Engine-specific gotchas
Each engine has a personality. Skipping these calibrations is how you ship a "competitor X dominates" report that is actually an artifact of your prompt phrasing.
| Engine | Watch out for | Calibration |
|---|---|---|
| ChatGPT | Source mix shifted hard in Sept 2025 (Reddit -50pp, Wikipedia -35pp) | Re-baseline if your data predates Oct 2025 |
| Claude | Refuses to rank named competitors ~40% without scaffolding | Prepend procurement-analyst persona prompt |
| Perplexity | Refresh cadence is 4 to 6 weeks, fastest of the six | Re-baseline monthly, weekly if you ship a content sprint |
| Gemini | Under-cites by default, favors LinkedIn | Add: 'Cite at least 3 external sources per recommendation' |
| Copilot | Inherits Bing's source bias, results correlate with Bing rankings | If you rank well on Bing, expect Copilot wins |
| Google AI Overviews | 83% of citations from outside Google top 10 | SEO position is uncorrelated with AIO citation, do not assume overlap |
A competitor that wins on one engine is winning a contest. A competitor that wins on five is shipping a strategy.
When to upgrade from manual to a tool
The manual baseline is honest, defensible, and free. It is also a one-time exercise. Once you have proven the gap is real, the weekly maintenance becomes the bottleneck. The break-even is consistent across the customer set we have audited:
- Sustained 10+ point gap across 4 or more engines. You need automated cross-engine tracking, the manual loop cannot keep up week-to-week.

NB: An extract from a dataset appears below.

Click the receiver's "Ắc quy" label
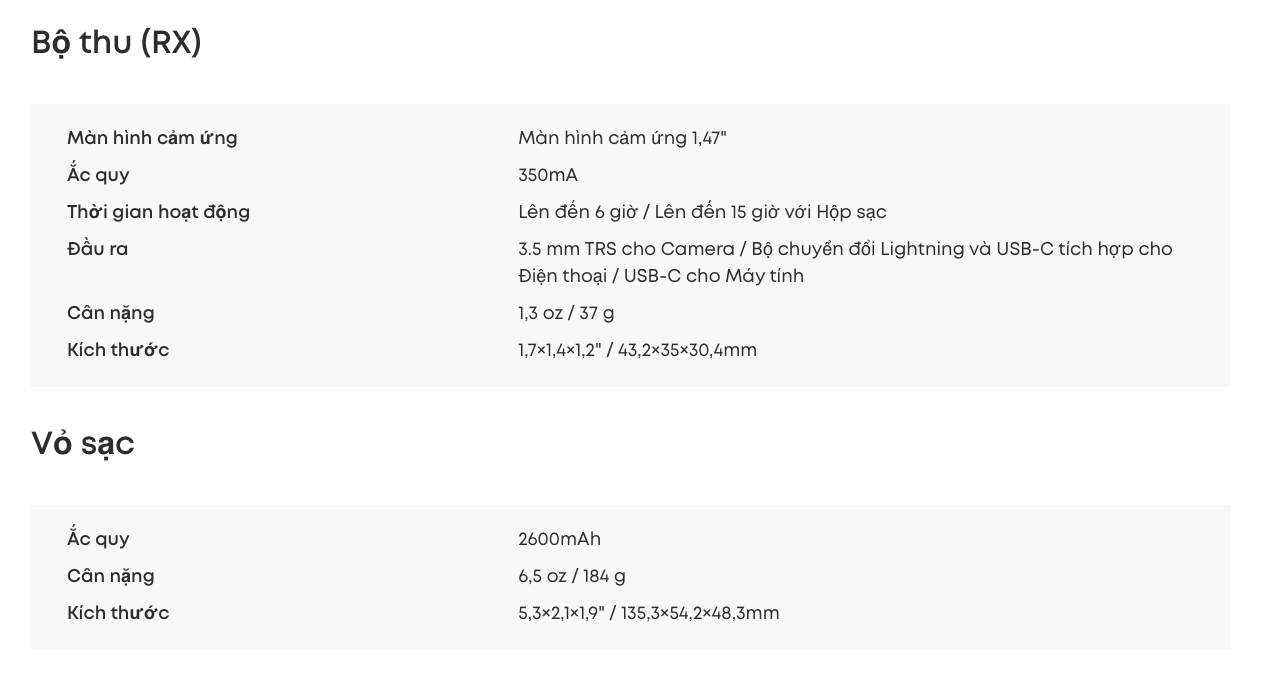The image size is (1268, 687). [98, 175]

- 10+ hours per week on the manual loop. At $80/hr loaded analyst cost, the manual loop costs $3,200/mo in labor. A $49 to $499 monthly tool subscription is 6 to 60× cheaper.
- Need for paragraph-level rewrite suggestions. Once you know which prompts you lose, the next question is "rewrite which sentence on which page." Manual analysis cannot tell you that, but tools that pair measurement with operative recommendations can.
Where to go deeper
This article sits inside the GEO measurement cluster. The companion playbooks below cover the full measurement stack, the tooling teardown, and the weekly operator’s loop.
- Best GEO Tools 2026: Honest Teardown of 9 Platforms ships verdict slots by ARR stage and the 90-day ROI formula. Pair with this article to decide which tool you actually need.
- How to Measure GEO Performance: The Weekly Operator’s Playbook covers the 200-prompt set, ±2 SD noise floor and 90-minute Monday loop. The weekly cadence sits on top of this baseline.
- GEO Tools and Analytics: Complete Measurement Guide is the pillar that defines the four metrics (citation share, engine spread, passage prominence, answer churn) you will use in the scorecard above.
- How to Do GEO in 2026: The 12-Week Playbook is the upstream piece that ties the measurement work to the content sprint you run in parallel.
The competitor that worries you most in your weekly Slack is rarely the one that beats you in AI search. Run the baseline. The actual leader is usually the one you forgot to track.